## TASK
Gather every line from the records below that contains the word "Open". Case counts.
- - -
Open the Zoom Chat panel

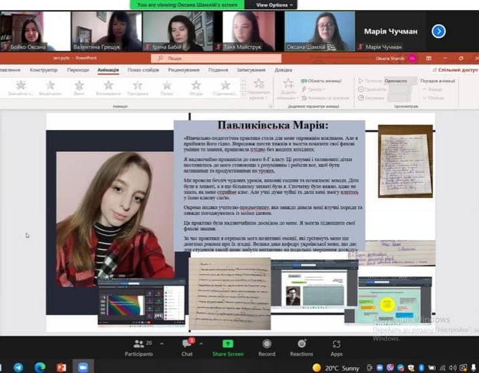point(188,346)
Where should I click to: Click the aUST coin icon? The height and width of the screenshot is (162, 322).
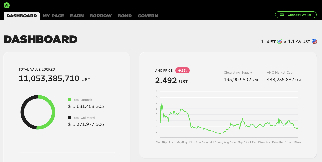point(279,41)
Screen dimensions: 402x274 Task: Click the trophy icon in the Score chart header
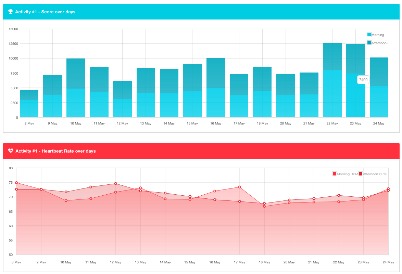click(x=11, y=11)

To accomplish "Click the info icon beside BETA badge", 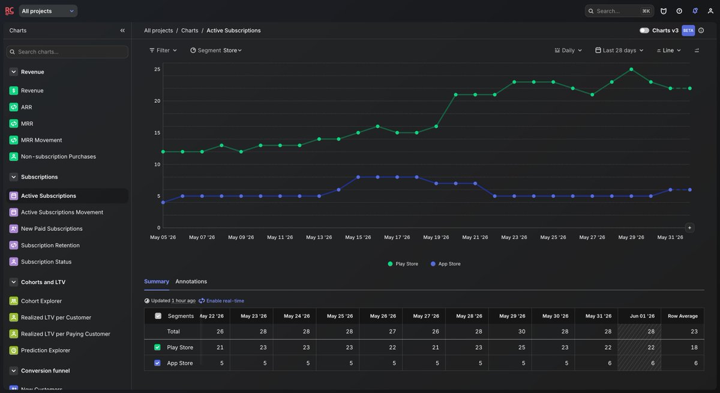I will pos(701,31).
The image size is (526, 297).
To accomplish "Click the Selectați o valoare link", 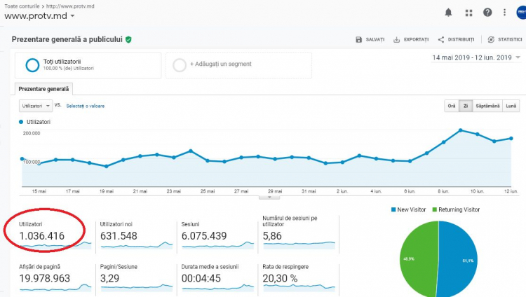I will click(x=85, y=106).
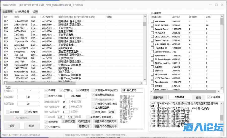Uncheck the 显示详情 checkbox
Screen dimensions: 227x138
46,122
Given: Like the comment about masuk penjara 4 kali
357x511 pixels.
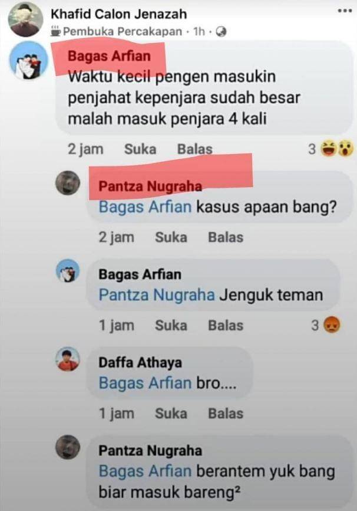Looking at the screenshot, I should [140, 149].
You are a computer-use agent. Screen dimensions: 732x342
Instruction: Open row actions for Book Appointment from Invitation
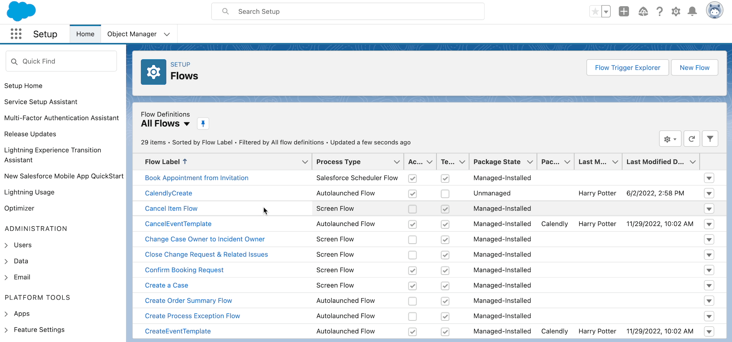[709, 178]
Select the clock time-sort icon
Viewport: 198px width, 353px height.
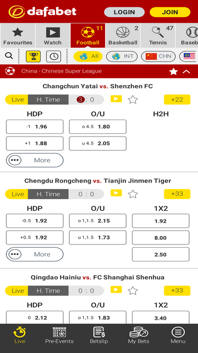[53, 56]
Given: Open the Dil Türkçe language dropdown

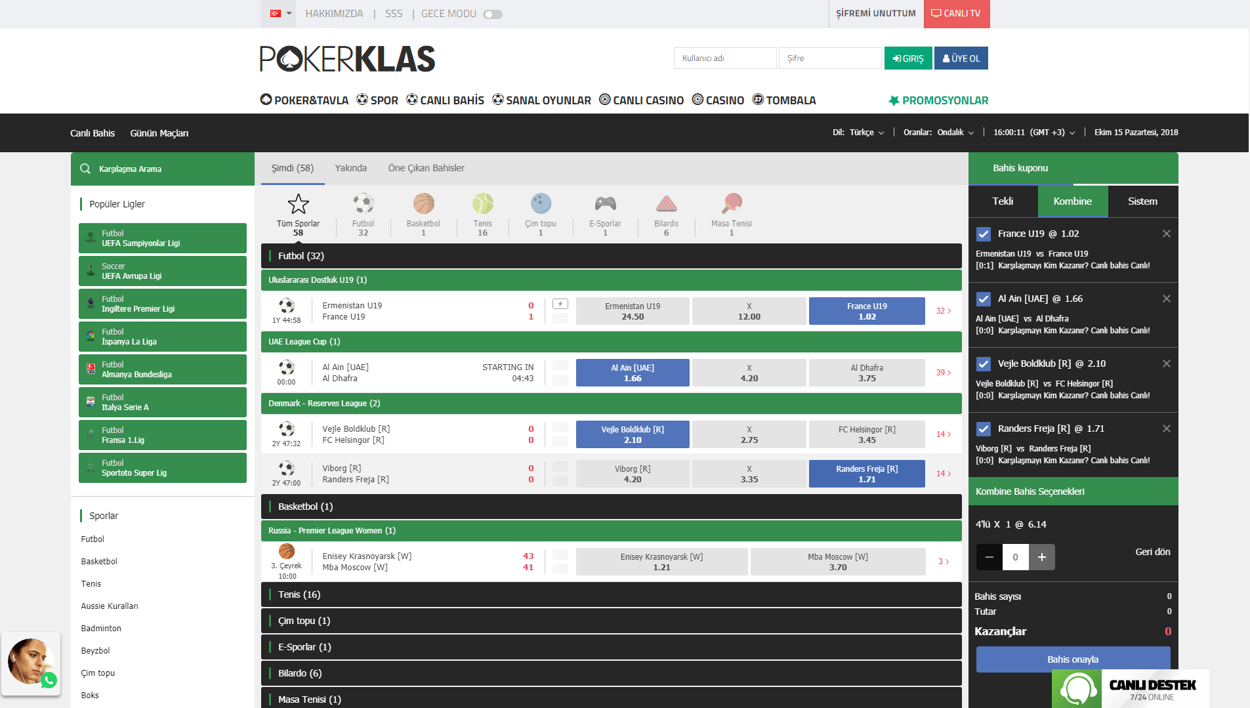Looking at the screenshot, I should pos(866,133).
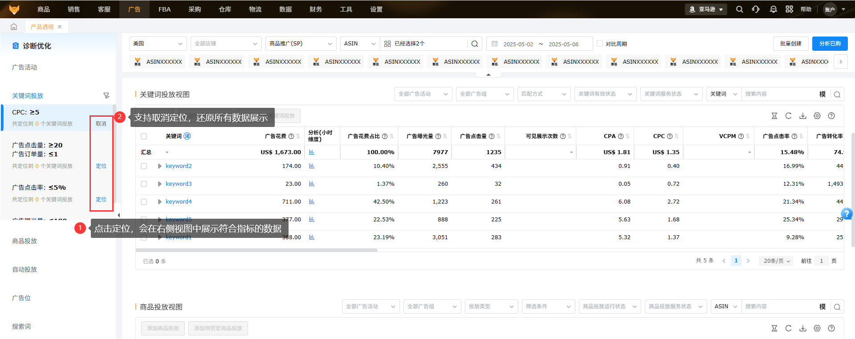This screenshot has width=855, height=339.
Task: Click the filter icon beside 关键词投放
Action: click(x=106, y=95)

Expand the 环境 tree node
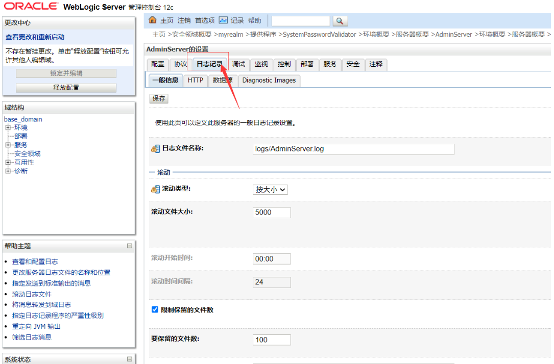[8, 128]
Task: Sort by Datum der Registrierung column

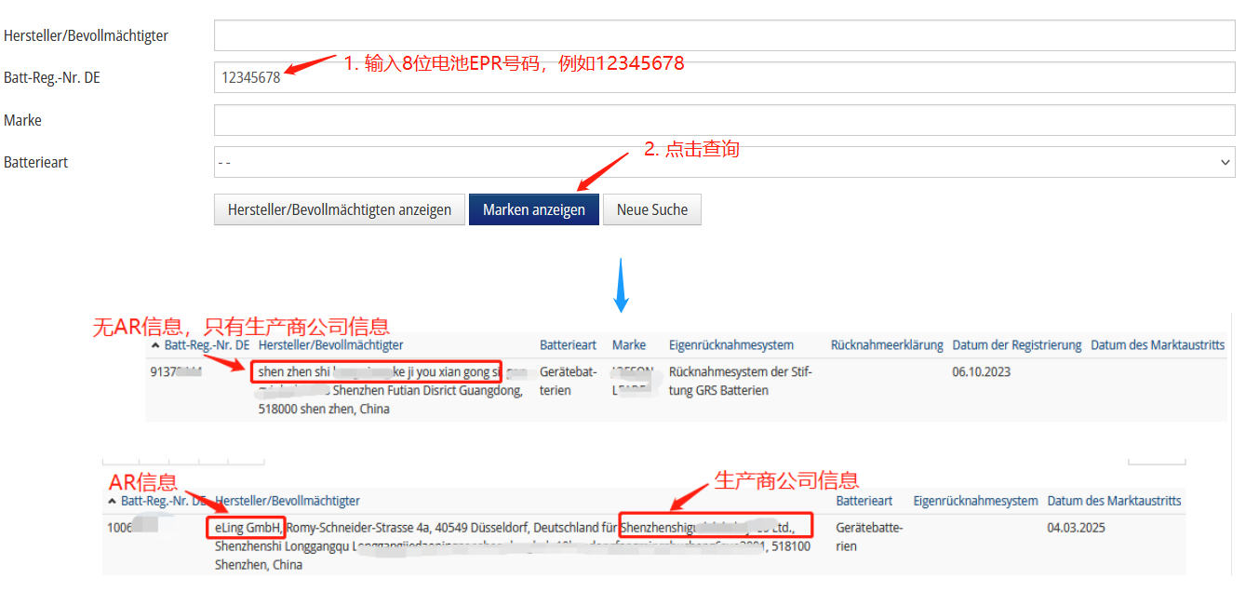Action: point(1016,345)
- - -
## RESPONSE TO THE TASK
Open the Zoom Chat panel
Instruction: Open row actions for Book Appointment from Invitation
Given: Open the Dil Türkçe language dropdown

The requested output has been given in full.